Don’t get me wrong, the TV thing is neither here nor there. I seek neither to fetishise nor demonise TV since both positions bore me rigid. No, it is the idea that if you are optimised in search all your problems will go away.
Search seems to do two things for a brand.
It gives you visibility in the natural searches that people make for terms that relate to your business and the services it provides.
And it gives you ownership of your brand name online if people decide to search you out.
Both of which strike me as hideously passive activities.
The first is remarkably random, a shit fight with all of your competitors to climb to the top of natural or paid for search around terms losely associated with your business. The whole endevour resembles a flock of seagulls following a plough in the hope of some juicy worms. And how many search terms is enough search terms?
The latter is a no brainer but its efficacy is rather dependent on whether anybody can be bothered to look you up.

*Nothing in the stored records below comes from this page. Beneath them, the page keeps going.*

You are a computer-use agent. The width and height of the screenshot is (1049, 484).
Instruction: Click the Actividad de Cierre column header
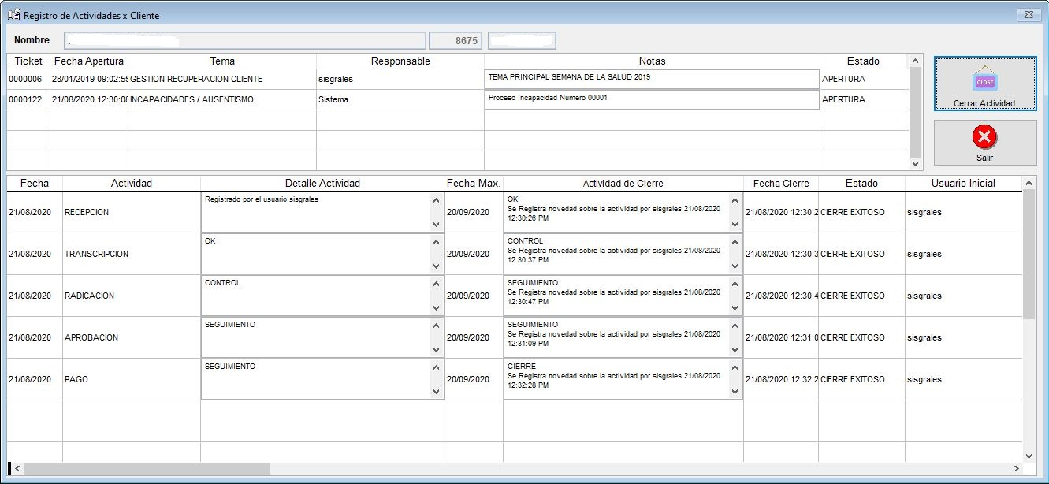click(x=623, y=183)
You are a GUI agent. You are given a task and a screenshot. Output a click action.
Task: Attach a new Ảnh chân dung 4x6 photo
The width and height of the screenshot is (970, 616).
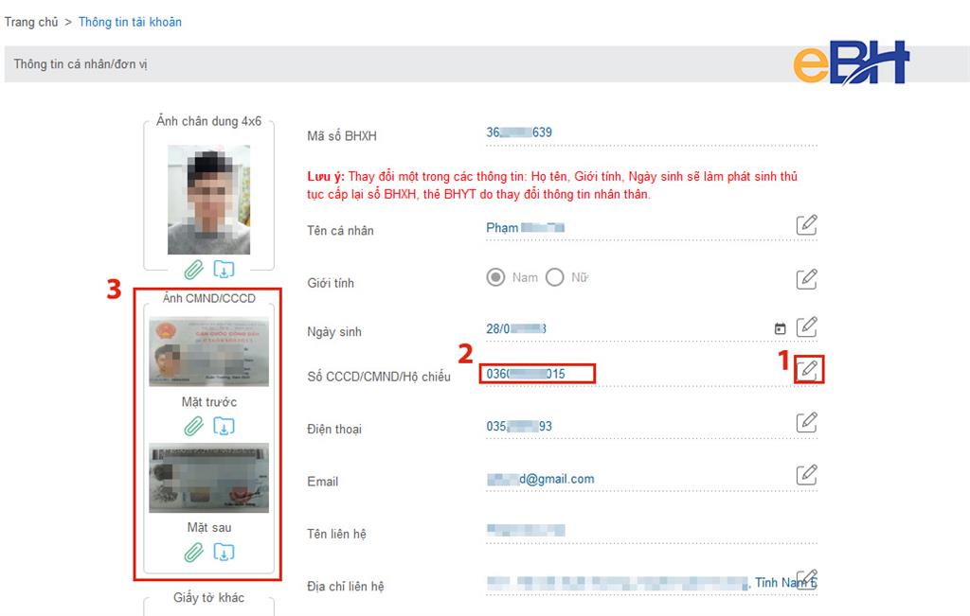pos(192,268)
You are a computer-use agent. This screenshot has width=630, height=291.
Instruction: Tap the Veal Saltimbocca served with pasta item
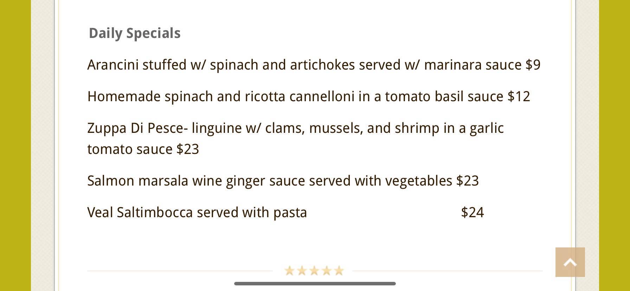point(197,213)
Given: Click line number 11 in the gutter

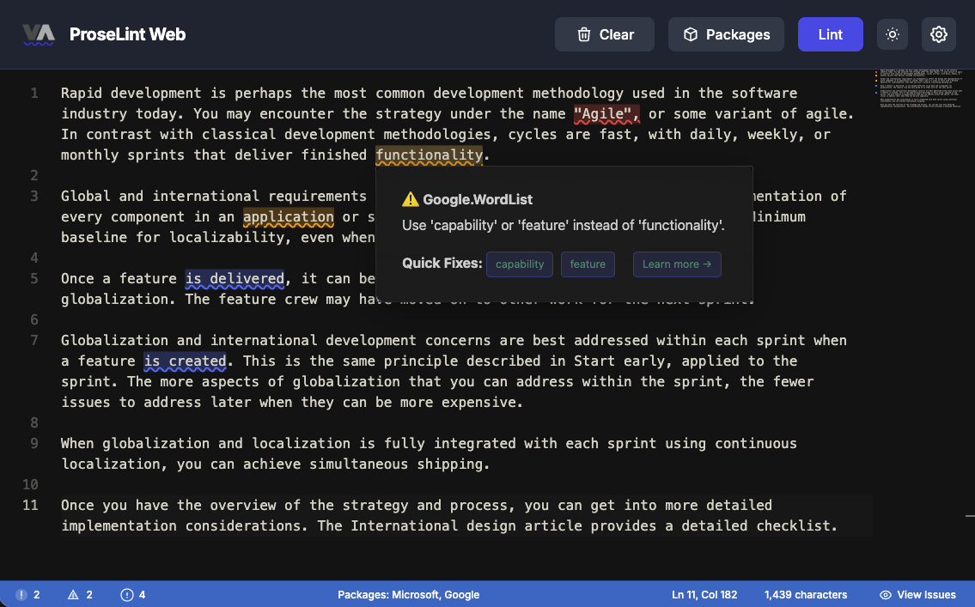Looking at the screenshot, I should pos(30,505).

Both are necessary but neither are sufficient.
The reality is that search optimisation of either colour should be seen as a safety net for a brand. It should be working as a final attempt to secure the attention of consumers if everything else has failed. But it is far better (and probably rather cheaper) if people approach their browsers with your brand already in pole position in their mental search engine – already ahead of the field because people know more about you and they care more about you.
That instead of searching for low cost air fares to Barcelona they are looking up BA.com or Travelocity.
And instead of searching for vehicle recovery services they are searching for the AA
And instead of searching for cheap home insurance they are checking out Norwich Union (yeah right)
After all how many of us search for ‘book sellers’ on Google rather than going straight Amazon?
Any monkey can buy up some search terms but the real value that marketers can add is making us care about the brand in the first place.
That’s what we might call brand optimisation.
And thats what I want to do.
By the way for a more helpful and considered point of view on the role of search try out my favourite brand search consultants Hayward Carbery.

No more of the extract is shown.